Extracted data entries:

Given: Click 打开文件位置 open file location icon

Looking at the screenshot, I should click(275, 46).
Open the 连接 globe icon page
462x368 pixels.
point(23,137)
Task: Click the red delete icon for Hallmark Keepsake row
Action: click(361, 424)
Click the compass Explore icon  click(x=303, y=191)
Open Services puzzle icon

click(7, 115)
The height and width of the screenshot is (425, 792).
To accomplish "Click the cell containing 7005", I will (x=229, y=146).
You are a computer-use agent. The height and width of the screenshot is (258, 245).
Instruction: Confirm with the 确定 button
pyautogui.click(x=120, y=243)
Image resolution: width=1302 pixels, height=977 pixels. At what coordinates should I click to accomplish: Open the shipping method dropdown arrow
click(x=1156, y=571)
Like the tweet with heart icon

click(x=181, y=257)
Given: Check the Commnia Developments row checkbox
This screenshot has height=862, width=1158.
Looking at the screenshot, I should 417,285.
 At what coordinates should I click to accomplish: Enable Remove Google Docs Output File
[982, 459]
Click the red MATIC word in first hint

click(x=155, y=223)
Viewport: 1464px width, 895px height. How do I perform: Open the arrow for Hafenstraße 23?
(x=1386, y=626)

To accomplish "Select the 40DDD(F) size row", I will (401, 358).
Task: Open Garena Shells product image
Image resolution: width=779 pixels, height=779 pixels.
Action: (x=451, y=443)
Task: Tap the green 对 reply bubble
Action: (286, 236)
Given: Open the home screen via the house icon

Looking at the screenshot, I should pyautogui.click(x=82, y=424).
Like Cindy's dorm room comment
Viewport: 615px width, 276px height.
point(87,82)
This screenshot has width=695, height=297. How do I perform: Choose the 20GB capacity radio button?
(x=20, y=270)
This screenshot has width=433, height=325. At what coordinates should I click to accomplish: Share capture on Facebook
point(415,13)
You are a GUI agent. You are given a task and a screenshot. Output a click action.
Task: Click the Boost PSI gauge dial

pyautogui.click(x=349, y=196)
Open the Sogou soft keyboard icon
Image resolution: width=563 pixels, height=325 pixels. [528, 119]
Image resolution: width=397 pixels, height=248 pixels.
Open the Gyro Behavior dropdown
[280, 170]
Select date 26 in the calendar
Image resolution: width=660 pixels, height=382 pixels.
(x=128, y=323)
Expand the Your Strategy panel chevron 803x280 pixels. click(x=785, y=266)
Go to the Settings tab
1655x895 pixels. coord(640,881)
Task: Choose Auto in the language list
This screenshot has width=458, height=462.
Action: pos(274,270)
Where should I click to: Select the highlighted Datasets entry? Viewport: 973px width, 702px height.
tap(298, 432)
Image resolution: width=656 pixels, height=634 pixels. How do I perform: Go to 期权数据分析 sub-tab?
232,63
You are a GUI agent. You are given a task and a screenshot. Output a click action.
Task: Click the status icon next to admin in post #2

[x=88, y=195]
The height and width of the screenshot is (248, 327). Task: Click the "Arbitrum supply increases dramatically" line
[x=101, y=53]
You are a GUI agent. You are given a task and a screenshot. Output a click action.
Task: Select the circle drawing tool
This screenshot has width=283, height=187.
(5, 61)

- [THE PROBLEM]: What do the records say? Quote them all exactly.

- [EXPECTED ANSWER]:
Given: Click 打开文件位置 open file location icon

Looking at the screenshot, I should click(275, 46).
Open the 连接 globe icon page
462x368 pixels.
point(23,137)
Task: Click the red delete icon for Hallmark Keepsake row
Action: click(361, 424)
Click the compass Explore icon  click(x=303, y=191)
Open Services puzzle icon

click(7, 115)
The height and width of the screenshot is (425, 792).
To accomplish "Click the cell containing 7005", I will (x=229, y=146).
You are a computer-use agent. The height and width of the screenshot is (258, 245).
Instruction: Confirm with the 确定 button
pyautogui.click(x=120, y=243)
Image resolution: width=1302 pixels, height=977 pixels. At what coordinates should I click to accomplish: Open the shipping method dropdown arrow
click(x=1156, y=571)
Like the tweet with heart icon

click(x=181, y=257)
Given: Check the Commnia Developments row checkbox
This screenshot has height=862, width=1158.
Looking at the screenshot, I should 417,285.
 At what coordinates should I click to accomplish: Enable Remove Google Docs Output File
[982, 459]
Click the red MATIC word in first hint

click(x=155, y=223)
Viewport: 1464px width, 895px height. How do I perform: Open the arrow for Hafenstraße 23?
(x=1386, y=626)

To accomplish "Select the 40DDD(F) size row", I will (401, 358).
Task: Open Garena Shells product image
Image resolution: width=779 pixels, height=779 pixels.
Action: (x=451, y=443)
Task: Tap the green 对 reply bubble
Action: (286, 236)
Given: Open the home screen via the house icon

Looking at the screenshot, I should pyautogui.click(x=82, y=424).
Like Cindy's dorm room comment
Viewport: 615px width, 276px height.
point(87,82)
This screenshot has width=695, height=297. How do I perform: Choose the 20GB capacity radio button?
(x=20, y=270)
This screenshot has width=433, height=325. At what coordinates should I click to accomplish: Share capture on Facebook
point(415,13)
You are a GUI agent. You are given a task and a screenshot. Output a click action.
Task: Click the Boost PSI gauge dial

pyautogui.click(x=349, y=196)
Open the Sogou soft keyboard icon
Image resolution: width=563 pixels, height=325 pixels. [528, 119]
Image resolution: width=397 pixels, height=248 pixels.
Open the Gyro Behavior dropdown
[280, 170]
Select date 26 in the calendar
Image resolution: width=660 pixels, height=382 pixels.
(x=128, y=323)
Expand the Your Strategy panel chevron 803x280 pixels. click(x=785, y=266)
Go to the Settings tab
1655x895 pixels. coord(640,881)
Task: Choose Auto in the language list
This screenshot has width=458, height=462.
Action: pos(274,270)
Where should I click to: Select the highlighted Datasets entry? Viewport: 973px width, 702px height.
tap(298, 432)
Image resolution: width=656 pixels, height=634 pixels. How do I perform: Go to 期权数据分析 sub-tab?
232,63
You are a GUI agent. You are given a task and a screenshot. Output a click action.
Task: Click the status icon next to admin in post #2

[x=88, y=195]
The height and width of the screenshot is (248, 327). Task: Click the "Arbitrum supply increases dramatically" line
[x=101, y=53]
You are a GUI agent. You are given a task and a screenshot. Output a click action.
Task: Select the circle drawing tool
This screenshot has width=283, height=187.
(5, 61)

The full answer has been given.